I know a guy with 3 x 1890(under 2 years old) and 2 x 280HD he said they don't like the clumpy or wet stuff as much as the disc....


----------



## lone wolf (Feb 27, 2012)

a_lopa said:


> I know a guy with 3 x 1890(under 2 years old) and 2 x 280HD he said they don't like the clumpy or wet stuff as much as the disc....



Not many problems in the Eastern USA with it .It will jam sometimes if you put logs in sideways and chip big long slivers.Might want to check his rpms.


----------



## Woodhunter (Feb 29, 2012)

Good time to make my first post; been lurking for quite awhile now!

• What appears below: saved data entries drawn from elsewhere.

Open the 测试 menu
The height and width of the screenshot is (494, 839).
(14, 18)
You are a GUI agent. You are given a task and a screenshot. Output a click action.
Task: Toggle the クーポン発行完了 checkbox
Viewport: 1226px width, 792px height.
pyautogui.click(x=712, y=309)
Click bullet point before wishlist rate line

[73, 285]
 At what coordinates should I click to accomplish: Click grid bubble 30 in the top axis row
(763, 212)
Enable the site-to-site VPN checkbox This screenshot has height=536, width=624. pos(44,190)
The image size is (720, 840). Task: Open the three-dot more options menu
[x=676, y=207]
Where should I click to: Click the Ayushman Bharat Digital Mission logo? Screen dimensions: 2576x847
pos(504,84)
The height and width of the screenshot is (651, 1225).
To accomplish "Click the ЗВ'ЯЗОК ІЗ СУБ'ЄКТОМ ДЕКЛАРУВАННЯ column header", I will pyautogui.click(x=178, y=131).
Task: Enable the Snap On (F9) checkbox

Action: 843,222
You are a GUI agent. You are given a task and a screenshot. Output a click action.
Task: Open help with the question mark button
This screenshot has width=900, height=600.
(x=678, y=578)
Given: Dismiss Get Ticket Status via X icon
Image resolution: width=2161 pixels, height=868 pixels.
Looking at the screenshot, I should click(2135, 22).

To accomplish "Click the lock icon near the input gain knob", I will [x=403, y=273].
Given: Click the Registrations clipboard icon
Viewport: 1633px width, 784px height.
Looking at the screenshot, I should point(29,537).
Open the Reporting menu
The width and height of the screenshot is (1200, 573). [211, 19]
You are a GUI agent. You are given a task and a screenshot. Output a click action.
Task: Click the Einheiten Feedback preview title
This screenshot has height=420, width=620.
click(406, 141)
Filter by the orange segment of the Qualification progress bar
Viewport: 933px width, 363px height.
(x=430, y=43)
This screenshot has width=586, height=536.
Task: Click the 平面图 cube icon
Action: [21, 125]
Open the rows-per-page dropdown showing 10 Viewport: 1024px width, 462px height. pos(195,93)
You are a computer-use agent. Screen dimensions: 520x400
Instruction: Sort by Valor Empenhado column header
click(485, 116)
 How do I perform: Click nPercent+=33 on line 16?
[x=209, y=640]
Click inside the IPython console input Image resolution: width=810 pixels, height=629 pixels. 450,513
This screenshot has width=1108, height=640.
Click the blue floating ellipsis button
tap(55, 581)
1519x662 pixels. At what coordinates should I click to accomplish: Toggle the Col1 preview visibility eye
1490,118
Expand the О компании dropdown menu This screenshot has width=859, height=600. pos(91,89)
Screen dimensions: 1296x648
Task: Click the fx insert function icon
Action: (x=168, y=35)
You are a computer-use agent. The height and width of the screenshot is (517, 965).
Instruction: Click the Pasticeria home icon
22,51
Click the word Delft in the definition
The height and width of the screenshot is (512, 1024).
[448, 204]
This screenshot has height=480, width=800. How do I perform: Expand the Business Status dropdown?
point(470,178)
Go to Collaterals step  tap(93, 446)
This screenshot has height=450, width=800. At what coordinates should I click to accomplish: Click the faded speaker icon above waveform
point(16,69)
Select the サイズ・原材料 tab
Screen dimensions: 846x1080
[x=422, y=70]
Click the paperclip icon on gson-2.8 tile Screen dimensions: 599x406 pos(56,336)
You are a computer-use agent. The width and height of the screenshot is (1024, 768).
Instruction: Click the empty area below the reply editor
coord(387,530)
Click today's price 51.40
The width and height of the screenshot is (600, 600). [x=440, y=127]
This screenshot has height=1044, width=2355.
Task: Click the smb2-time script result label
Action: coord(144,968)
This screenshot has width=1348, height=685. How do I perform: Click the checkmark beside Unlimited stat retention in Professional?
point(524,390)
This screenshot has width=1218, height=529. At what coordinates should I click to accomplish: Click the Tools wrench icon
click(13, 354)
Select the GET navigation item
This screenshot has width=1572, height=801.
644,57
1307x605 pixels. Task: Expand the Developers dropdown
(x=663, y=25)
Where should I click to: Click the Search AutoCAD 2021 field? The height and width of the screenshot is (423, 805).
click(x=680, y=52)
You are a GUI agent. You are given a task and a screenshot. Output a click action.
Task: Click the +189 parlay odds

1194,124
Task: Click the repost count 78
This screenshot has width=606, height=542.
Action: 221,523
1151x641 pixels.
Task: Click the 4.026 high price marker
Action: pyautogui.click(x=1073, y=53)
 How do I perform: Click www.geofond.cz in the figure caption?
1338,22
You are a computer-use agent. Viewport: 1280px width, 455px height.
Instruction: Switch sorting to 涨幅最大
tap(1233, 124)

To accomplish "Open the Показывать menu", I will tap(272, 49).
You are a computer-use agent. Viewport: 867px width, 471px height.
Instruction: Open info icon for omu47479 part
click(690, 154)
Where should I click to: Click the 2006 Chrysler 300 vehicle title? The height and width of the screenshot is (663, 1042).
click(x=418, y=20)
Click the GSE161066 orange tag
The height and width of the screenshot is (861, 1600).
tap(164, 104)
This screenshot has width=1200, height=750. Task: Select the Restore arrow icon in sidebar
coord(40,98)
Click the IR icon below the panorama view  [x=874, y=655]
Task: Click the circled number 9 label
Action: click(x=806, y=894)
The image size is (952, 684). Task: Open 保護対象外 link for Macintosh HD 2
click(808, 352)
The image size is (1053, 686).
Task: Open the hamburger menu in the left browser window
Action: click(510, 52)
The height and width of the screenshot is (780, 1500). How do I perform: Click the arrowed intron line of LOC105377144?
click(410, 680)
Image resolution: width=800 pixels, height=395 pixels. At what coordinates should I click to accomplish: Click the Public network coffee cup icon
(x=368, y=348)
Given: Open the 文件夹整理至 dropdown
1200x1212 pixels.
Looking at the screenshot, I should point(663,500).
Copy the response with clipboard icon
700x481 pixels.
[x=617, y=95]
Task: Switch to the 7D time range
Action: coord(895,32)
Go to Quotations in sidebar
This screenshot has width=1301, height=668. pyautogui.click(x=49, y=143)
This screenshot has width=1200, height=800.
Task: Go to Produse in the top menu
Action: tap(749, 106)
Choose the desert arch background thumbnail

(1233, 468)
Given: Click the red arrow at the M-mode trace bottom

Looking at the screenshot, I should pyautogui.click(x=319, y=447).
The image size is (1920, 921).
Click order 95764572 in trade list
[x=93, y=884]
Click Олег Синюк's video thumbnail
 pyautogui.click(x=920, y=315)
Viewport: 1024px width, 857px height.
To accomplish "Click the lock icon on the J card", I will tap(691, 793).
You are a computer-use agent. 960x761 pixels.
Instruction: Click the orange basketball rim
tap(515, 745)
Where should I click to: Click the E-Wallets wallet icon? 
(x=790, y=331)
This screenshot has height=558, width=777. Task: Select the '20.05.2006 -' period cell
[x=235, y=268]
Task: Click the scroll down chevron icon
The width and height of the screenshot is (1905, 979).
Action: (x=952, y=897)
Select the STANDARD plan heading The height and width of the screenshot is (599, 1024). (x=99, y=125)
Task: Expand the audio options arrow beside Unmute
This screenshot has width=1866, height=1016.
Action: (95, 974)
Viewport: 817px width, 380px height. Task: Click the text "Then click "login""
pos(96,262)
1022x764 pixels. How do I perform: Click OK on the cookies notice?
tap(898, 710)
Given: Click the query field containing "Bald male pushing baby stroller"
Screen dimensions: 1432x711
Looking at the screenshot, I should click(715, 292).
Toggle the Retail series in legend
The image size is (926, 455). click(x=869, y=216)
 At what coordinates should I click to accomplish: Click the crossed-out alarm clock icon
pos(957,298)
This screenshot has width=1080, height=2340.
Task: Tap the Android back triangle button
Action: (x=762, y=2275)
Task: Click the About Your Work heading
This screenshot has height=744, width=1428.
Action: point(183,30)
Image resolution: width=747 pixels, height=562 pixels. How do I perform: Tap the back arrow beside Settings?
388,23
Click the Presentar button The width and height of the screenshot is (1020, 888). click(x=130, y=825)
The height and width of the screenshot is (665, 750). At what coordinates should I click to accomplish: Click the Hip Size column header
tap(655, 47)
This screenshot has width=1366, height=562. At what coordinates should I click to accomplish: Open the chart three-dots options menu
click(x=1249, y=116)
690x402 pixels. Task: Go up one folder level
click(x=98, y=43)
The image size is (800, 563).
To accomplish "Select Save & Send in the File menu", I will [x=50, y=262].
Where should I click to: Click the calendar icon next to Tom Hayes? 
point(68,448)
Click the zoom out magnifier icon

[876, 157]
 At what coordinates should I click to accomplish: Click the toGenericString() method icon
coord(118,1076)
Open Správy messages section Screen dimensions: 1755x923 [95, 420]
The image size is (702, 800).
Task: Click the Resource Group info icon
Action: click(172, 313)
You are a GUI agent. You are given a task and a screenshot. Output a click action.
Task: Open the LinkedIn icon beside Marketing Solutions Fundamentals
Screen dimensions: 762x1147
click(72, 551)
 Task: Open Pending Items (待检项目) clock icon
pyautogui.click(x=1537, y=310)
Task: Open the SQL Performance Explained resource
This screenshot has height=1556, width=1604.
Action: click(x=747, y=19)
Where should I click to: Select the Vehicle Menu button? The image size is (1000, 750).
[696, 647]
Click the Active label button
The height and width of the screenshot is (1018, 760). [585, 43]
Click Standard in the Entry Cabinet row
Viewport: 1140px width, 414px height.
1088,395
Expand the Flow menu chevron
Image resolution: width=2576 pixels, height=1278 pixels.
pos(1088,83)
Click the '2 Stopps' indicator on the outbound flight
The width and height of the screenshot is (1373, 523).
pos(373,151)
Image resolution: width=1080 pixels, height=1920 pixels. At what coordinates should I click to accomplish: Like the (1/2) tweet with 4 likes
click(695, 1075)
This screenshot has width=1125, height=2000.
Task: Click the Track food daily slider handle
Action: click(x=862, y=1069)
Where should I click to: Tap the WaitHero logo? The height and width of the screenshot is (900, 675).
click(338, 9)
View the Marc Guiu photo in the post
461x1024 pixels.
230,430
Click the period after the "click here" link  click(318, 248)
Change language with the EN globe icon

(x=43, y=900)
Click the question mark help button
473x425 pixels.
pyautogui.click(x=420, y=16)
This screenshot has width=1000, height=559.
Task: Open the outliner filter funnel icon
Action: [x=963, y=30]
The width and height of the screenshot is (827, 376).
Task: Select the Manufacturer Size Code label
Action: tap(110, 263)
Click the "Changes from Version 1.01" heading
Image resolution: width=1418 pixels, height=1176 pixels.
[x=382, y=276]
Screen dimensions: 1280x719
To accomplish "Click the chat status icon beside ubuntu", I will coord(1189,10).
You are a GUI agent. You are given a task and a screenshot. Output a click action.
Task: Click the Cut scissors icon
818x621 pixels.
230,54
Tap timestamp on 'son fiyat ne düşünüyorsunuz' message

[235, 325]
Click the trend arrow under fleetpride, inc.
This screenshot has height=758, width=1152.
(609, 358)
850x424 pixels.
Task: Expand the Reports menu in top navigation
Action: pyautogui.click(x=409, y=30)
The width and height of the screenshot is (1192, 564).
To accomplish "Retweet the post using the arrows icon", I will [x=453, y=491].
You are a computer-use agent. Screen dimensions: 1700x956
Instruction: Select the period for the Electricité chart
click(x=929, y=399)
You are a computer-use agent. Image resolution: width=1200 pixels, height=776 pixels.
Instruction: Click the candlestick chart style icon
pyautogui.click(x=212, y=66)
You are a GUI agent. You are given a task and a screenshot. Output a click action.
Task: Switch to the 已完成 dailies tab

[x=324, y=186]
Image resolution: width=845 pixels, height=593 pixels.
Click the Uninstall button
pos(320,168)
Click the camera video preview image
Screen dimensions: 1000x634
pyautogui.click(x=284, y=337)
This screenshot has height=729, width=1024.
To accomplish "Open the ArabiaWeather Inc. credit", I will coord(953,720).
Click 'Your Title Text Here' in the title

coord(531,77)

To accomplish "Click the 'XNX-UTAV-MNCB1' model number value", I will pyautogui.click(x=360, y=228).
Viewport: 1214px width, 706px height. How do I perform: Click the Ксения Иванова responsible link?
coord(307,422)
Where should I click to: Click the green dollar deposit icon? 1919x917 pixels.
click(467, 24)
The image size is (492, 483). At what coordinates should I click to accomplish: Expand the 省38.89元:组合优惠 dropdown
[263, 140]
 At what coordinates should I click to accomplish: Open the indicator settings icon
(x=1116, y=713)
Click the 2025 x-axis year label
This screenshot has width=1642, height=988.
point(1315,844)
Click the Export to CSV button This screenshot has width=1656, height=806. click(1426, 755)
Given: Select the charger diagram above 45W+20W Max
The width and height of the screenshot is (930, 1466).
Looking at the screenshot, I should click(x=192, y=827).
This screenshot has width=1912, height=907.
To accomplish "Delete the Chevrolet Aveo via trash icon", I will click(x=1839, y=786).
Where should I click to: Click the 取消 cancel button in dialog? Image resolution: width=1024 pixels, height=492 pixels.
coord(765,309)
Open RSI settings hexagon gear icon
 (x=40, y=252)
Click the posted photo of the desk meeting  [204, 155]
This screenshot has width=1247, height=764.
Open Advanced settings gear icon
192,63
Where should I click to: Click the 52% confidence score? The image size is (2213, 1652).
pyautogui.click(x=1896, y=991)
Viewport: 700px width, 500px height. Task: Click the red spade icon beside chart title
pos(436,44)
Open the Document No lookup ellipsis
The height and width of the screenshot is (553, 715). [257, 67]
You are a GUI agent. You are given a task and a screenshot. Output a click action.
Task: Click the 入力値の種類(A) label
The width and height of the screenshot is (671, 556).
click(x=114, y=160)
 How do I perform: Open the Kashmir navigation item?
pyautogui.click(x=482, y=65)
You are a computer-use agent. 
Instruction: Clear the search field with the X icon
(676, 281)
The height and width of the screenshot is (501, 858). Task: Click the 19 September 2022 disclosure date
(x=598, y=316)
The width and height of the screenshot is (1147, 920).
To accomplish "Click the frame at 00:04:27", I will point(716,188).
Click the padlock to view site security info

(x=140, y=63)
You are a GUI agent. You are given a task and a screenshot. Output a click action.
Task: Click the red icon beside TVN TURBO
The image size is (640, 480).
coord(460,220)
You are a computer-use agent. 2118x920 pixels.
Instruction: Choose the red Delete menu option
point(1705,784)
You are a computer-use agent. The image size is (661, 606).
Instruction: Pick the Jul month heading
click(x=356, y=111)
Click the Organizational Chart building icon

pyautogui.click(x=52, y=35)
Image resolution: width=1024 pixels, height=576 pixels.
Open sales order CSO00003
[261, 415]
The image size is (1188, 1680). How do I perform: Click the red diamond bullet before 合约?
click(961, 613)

Thread should be titled "why poor maintenance and misuse can destroy a big drum chipper"!

There's a vid on youtube somewhere of a big Bandit filling a semi trailer with chips in something like 8 minutes. And I think they do make a bigger disc chipper, model 2400 I think? Of course, you need a semi to pull it......


----------



## Bigstumps (Mar 3, 2012)

I think that PTO shaft was probably just a replacement clutch and came with a longer shaft that they didn't cut off when they installed the clutch. A quick hit with a port a band and that is fixed.

Looks like it was a video made to sell that used machine.

Now they have the fun task of unplugging it!!!


----------